**TAREFAS PROPOSTAS:**
1. Traduza para o inglês a frase "Cada país tem o FHC que merece.", do texto sobre as eleições no Peru.
2. Transcreva do texto sobre as eleições no Peru o trecho que começa nas palavras "Enquanto FHC assina" e termina logo após "chegamos neste ponto?".
====== TRECHO DO DOCUMENTO ======
Bem, pelo menos era isso que eu pensava. Vargas Llosa está fazendo campanha por Keiko Fujimori, filha de Alberto, contra o professor Pedro Castillo nas eleições de hoje no Peru. Para fazer um paralelo: imagine que Bolsonaro, dois anos depois de eleito, tivesse dissolvido o Congresso e o STF e tivesse governado por mais 8 anos de maneira ditatorial, até renunciar ao cargo. Vinte anos depois, seu filho Eduardo se candidata e chega ao segundo turno contra Guilherme Boulos. Nesse contexto, quem FHC iria apoiar?

Enquanto FHC assina notas conjuntas com Lula (falarei sobre essa nota conjunta em outro post), Vargas Llosa apoia Fujimori. Cada país tem o FHC que merece.

A pobreza como destino

Mario Vargas Llosa, em artigo publicado hoje no Estadão, pede votos para Keiko Fujimori no 2o turno das eleições peruanas, a serem disputadas em junho.

Imagine um 2o turno entre Guilherme Boulos e Eduardo Bolsonaro, este concorrendo após seu pai ter governado o país por 10 anos e ter tentado dar um golpe para se perpetuar no poder. Agora imagine Fernando Henrique pedindo votos para Bolsonaro. Isso é mais ou menos o que está acontecendo no Peru neste momento. Como chegamos neste ponto?

Estou muito longe de ser um especialista em política peruana. Faço aqui apenas uma análise à distância, tentando traçar paralelos com a política brasileira, um exercício sempre precário.

Quem acompanha Vargas Llosa não pode deixar de ficar espantado com esse posicionamento. O prêmio Nobel de literatura foi um crítico áspero de Alberto Fujimori, de quem foi adversário nas eleições de 1990, tendo perdido no 2o turno.

A partir do governo de Alberto Fujimori, o Peru, assim como o Brasil, entrou em uma fase de reformas estruturais que lhe permitiu alcançar estabilidade econômica rara por essas bandas latinas. Cabe ressaltar que Vargas Llosa também era a favor dessas reformas, o que nos leva a crer que a história do Peru estava escrita em 1990.

No gráfico abaixo, podemos observar a relação entre a renda/capita do Brasil e a do Peru.

No início dos anos 90, a renda do Brasil era o dobro da peruana. Nos últimos 30 anos, o Peru praticamente nos alcançou, com a renda brasileira ficando apenas 15% acima da peruana (o ano de 2020 está contaminado pela epidemia).

O rating soberano do Peru foi elevado para Grau de Investimento em abril de 2008, um mês antes do Brasil. A diferença é que eles ainda são Grau de Investimento, com rating BBB+, enquanto nós perdemos o Grau de Investimento no final de 2015, sendo hoje BB-. Ou seja, precisaríamos de 5 upgrades para atingir o nível do Peru. Hoje, um título do governo do Peru de 10 anos está pagando 5% ao ano, enquanto o nosso, para atrair investidores, precisa pagar 9% ao ano.

O interessante é que a disciplina que permitiu diminuir as taxas de juros e aumentar a renda atravessou governos de esquerda (como o de Humala) assim como de direita (como o de Alejandro Toledo), ou mesmo simplesmente populistas, como o de Fujimori.
====== CONJUNTO DE DADOS ======
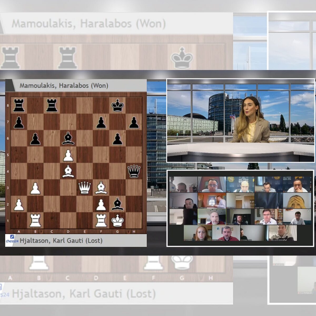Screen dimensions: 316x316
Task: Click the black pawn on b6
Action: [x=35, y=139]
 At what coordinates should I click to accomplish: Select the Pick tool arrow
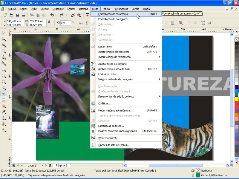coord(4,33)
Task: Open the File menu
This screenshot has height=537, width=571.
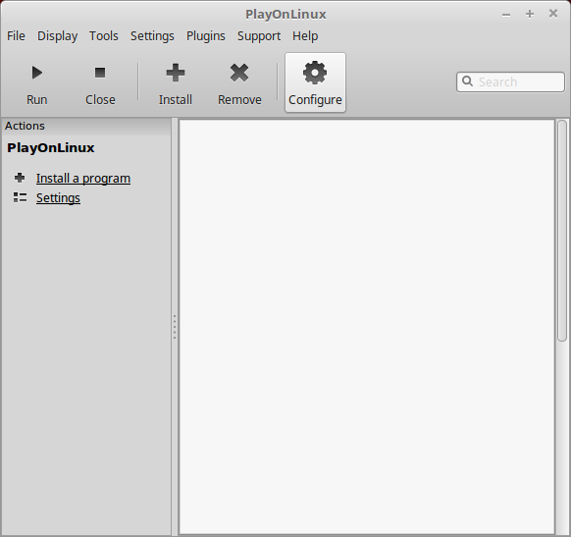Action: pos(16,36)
======
====== CONJUNTO DE DADOS ======
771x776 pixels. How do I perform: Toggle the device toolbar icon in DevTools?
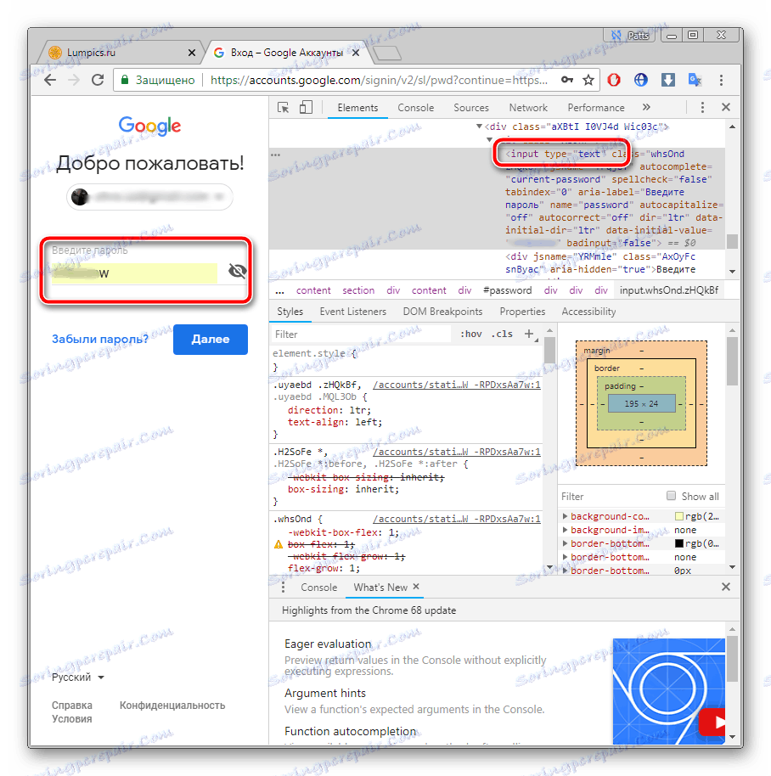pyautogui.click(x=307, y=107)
======
====== CONJUNTO DE DADOS ======
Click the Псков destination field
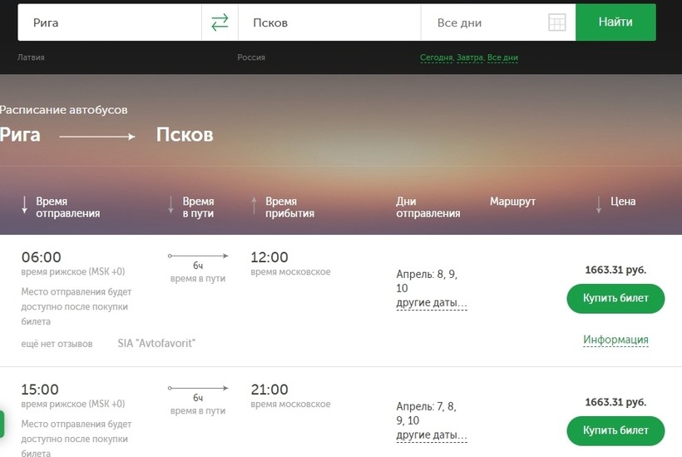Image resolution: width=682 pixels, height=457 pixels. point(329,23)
======
**RESPOSTAS:**
1. Every country has the FHC it deserves.

2.
Enquanto FHC assina notas conjuntas com Lula (falarei sobre essa nota conjunta em outro post), Vargas Llosa apoia Fujimori. Cada país tem o FHC que merece.

A pobreza como destino

Mario Vargas Llosa, em artigo publicado hoje no Estadão, pede votos para Keiko Fujimori no 2o turno das eleições peruanas, a serem disputadas em junho.

Imagine um 2o turno entre Guilherme Boulos e Eduardo Bolsonaro, este concorrendo após seu pai ter governado o país por 10 anos e ter tentado dar um golpe para se perpetuar no poder. Agora imagine Fernando Henrique pedindo votos para Bolsonaro. Isso é mais ou menos o que está acontecendo no Peru neste momento. Como chegamos neste ponto?